Sunday I rode the Montauk north into the White Mountains for a breakfast meeting of The Granite State BMW Riders, a wonderful group of New England riders indeed. Though unknown to their members, I was greeted warmly, both by their members and by the fine waitresses and the oversized Western Omelet served up in Campton at The Sunset Grill.
If one ever needs a good excuse to get out of bed early on an otherwise uncommitted Summer Sunday, a breakfast meeting of the GSBMW Riders at The Sunset Grill is a fine justification for sure.
White Mountain journeys can be accomplished via myriad routes. The fastest, at least from Manchester, is a straight shot up the slab of Route 93. But like all interstates, it is too straight and too monotonous for enjoyable riding. Old Route 3, however, is neither straight nor boring.

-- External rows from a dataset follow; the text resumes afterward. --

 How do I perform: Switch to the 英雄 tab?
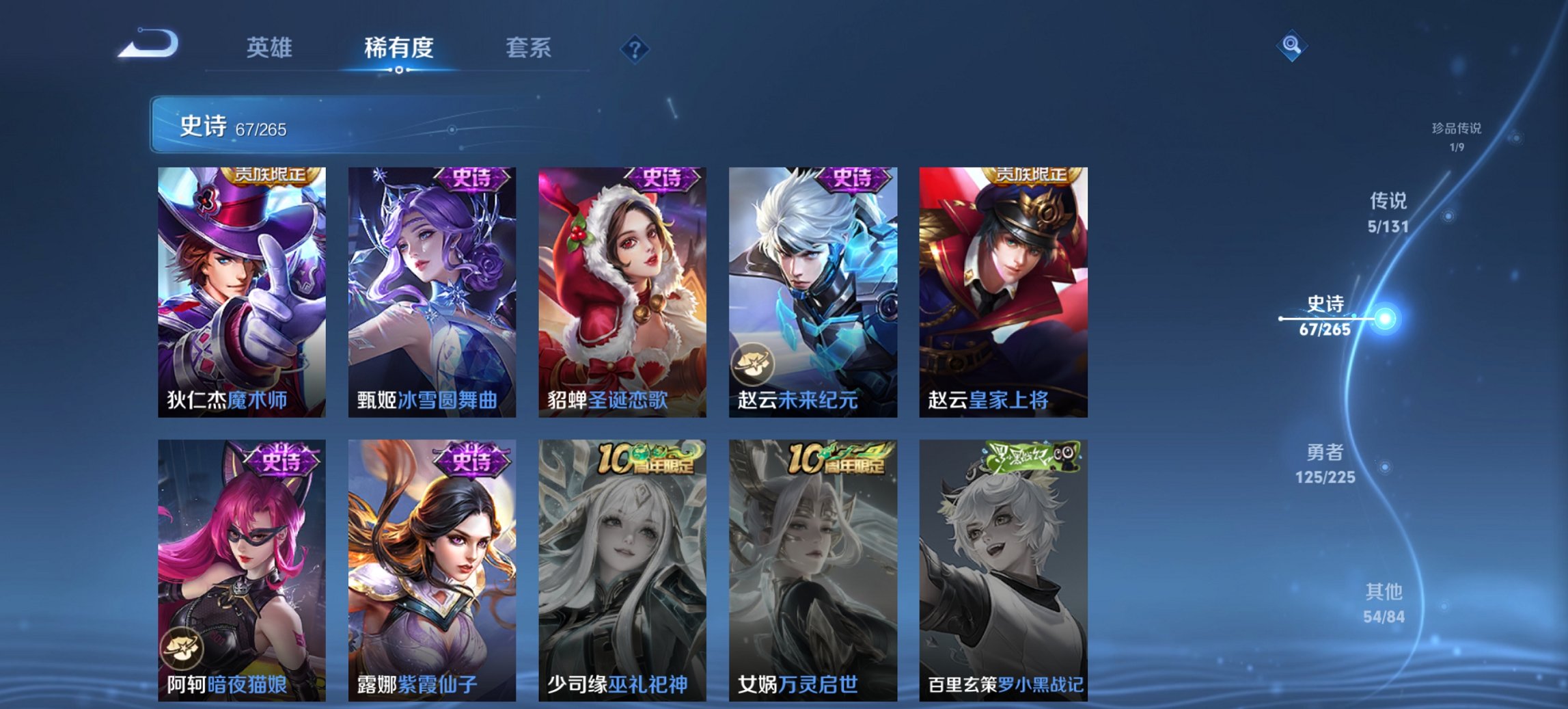[271, 48]
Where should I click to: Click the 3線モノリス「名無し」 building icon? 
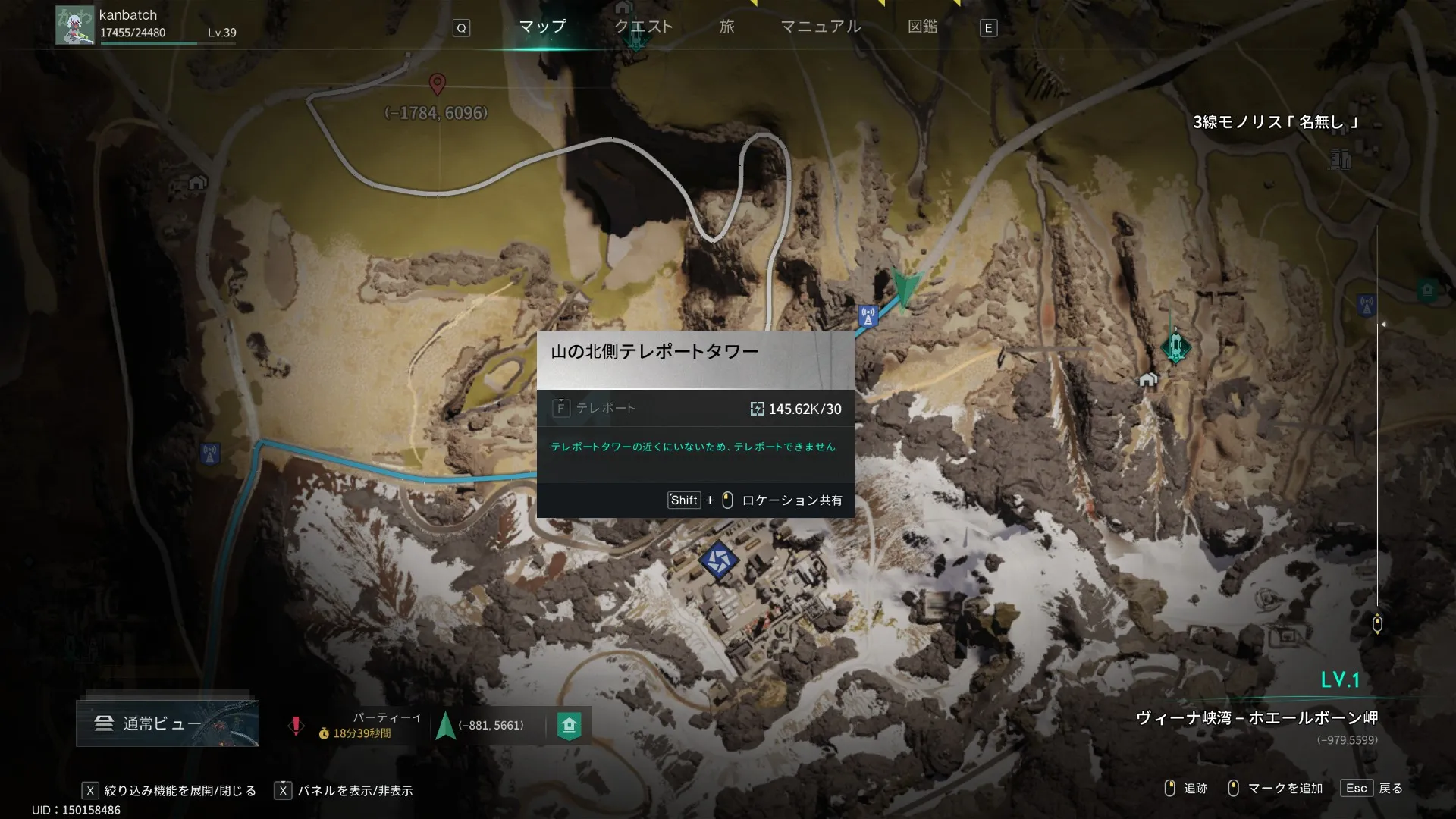pyautogui.click(x=1339, y=158)
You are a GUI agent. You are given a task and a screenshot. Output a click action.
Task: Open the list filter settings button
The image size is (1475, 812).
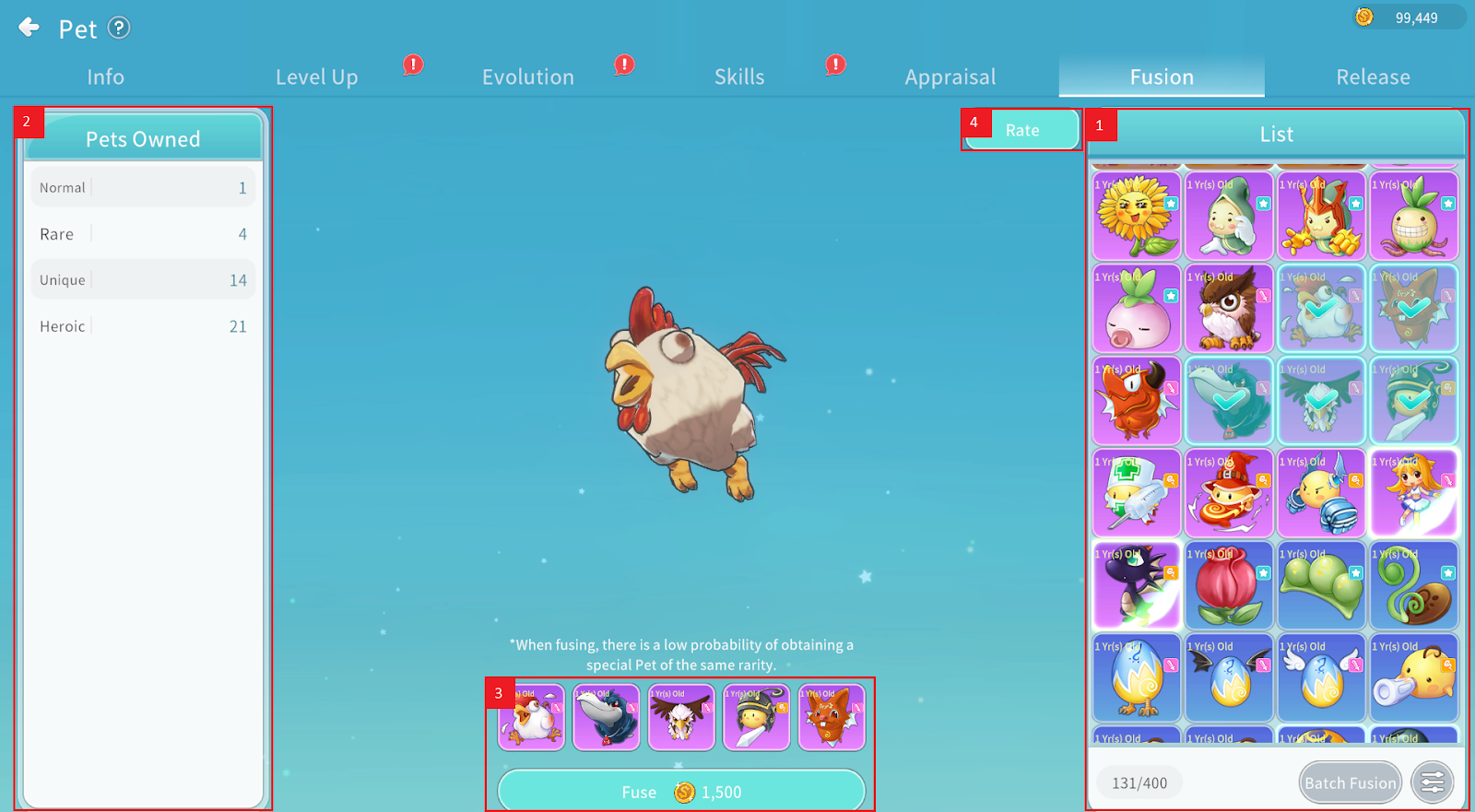tap(1432, 783)
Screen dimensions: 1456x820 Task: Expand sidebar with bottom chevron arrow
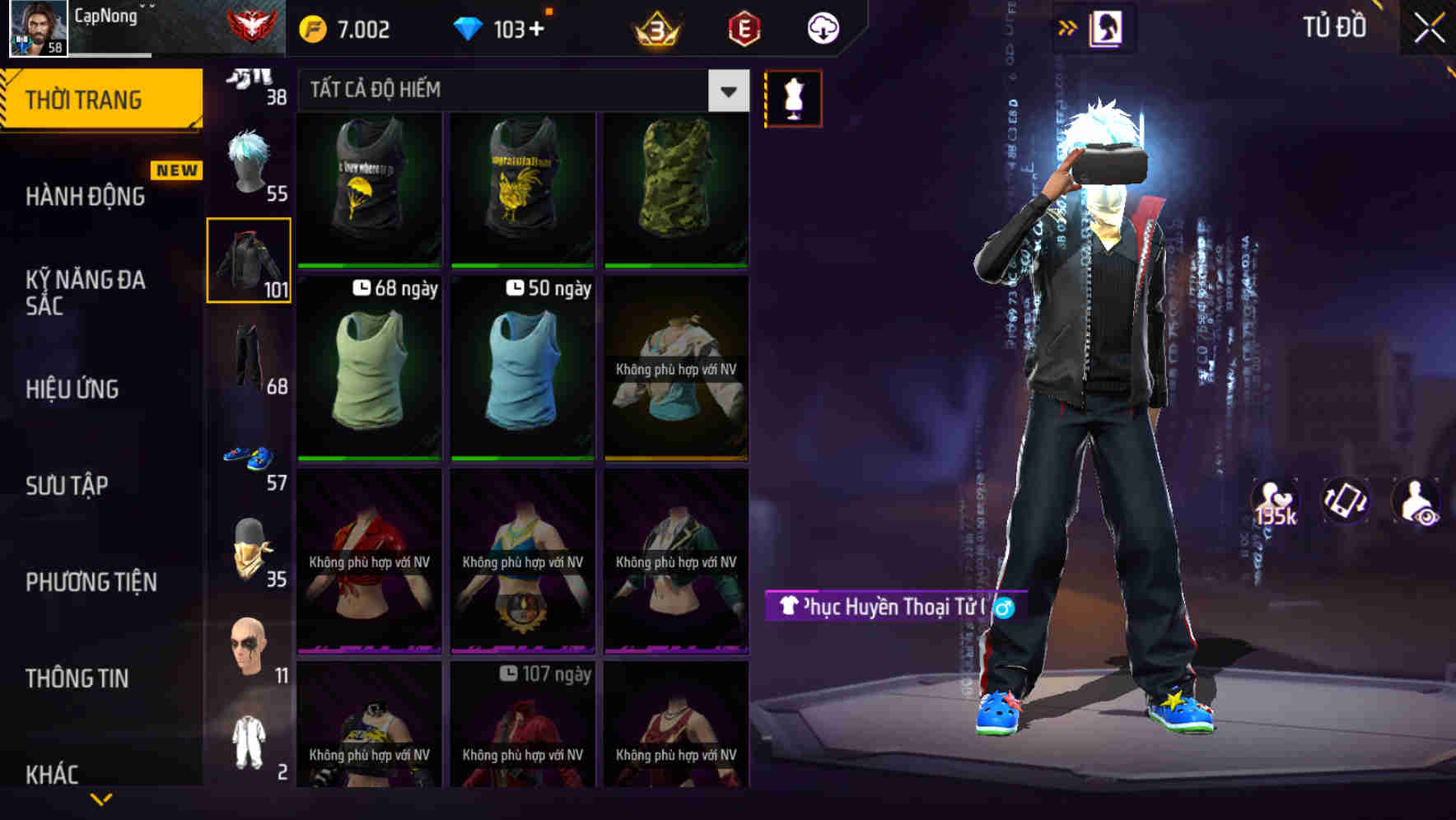pyautogui.click(x=101, y=798)
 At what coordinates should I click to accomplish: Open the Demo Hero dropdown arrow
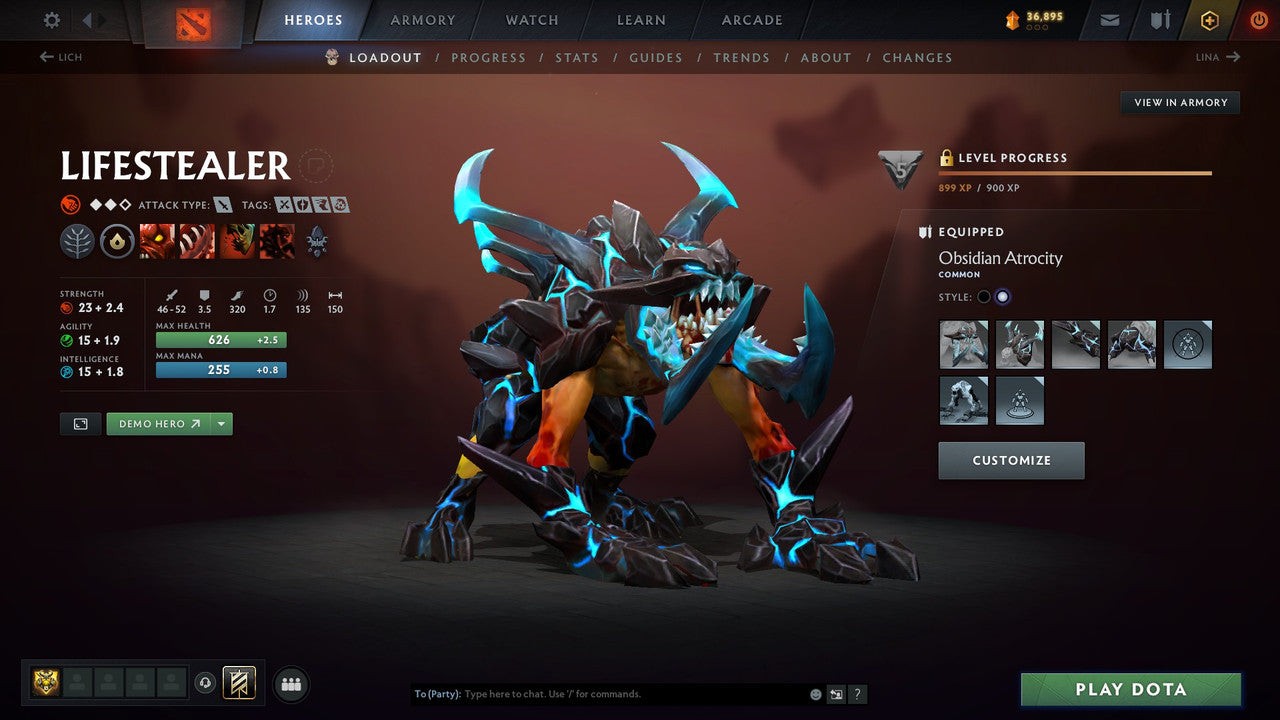(222, 423)
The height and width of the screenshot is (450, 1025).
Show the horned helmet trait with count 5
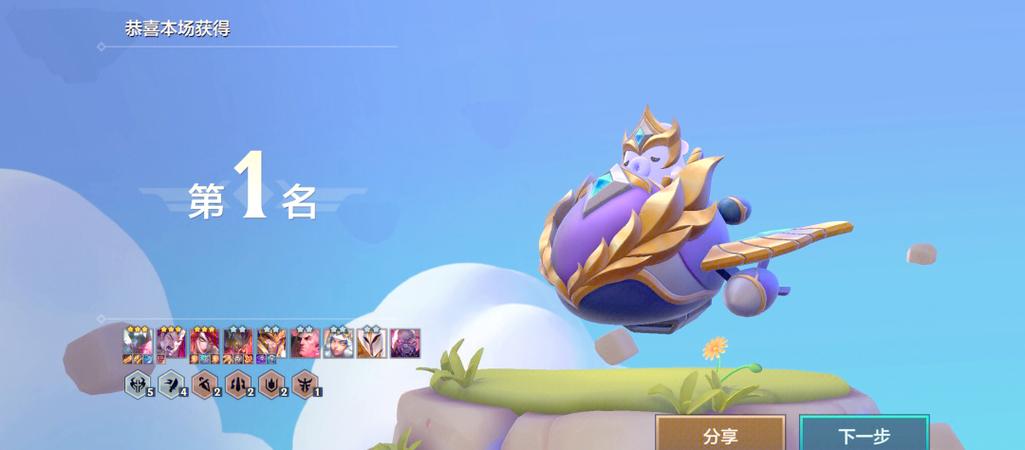click(138, 384)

In my youth, Route 3 was "the highway." It winds generally north from Massachusetts to Colebrook, NH, being the Main Street of most every town in between. North of Laconia, NH, Route 3 is a pleasure to ride. It's old, and its curves lead to farmlands, old homes in need of repair, and fields of hay and corn. At places the road sweeps along a riverbed flooded with the high waters that flow down from headwaters deep in the Pemi Wilderness. The smells are of musty shores and freshly mown hay. Ideal for a Sunday ride.
Overhead I watched Hawks ride air currents high into the cooling sky. Just north of Plymouth I rounded a bend to see an Eagle glide without effort along an invisible air current sweeping up the hills below it. I was awestruck.
I think of the sadness in London, in Iraq, all over the world. Sadness brought about by hatred and killing. I think of the lonely Eagle in the mountain wind. I wish everyone would just stop what they are doing to others and go for a Sunday ride into the mountains.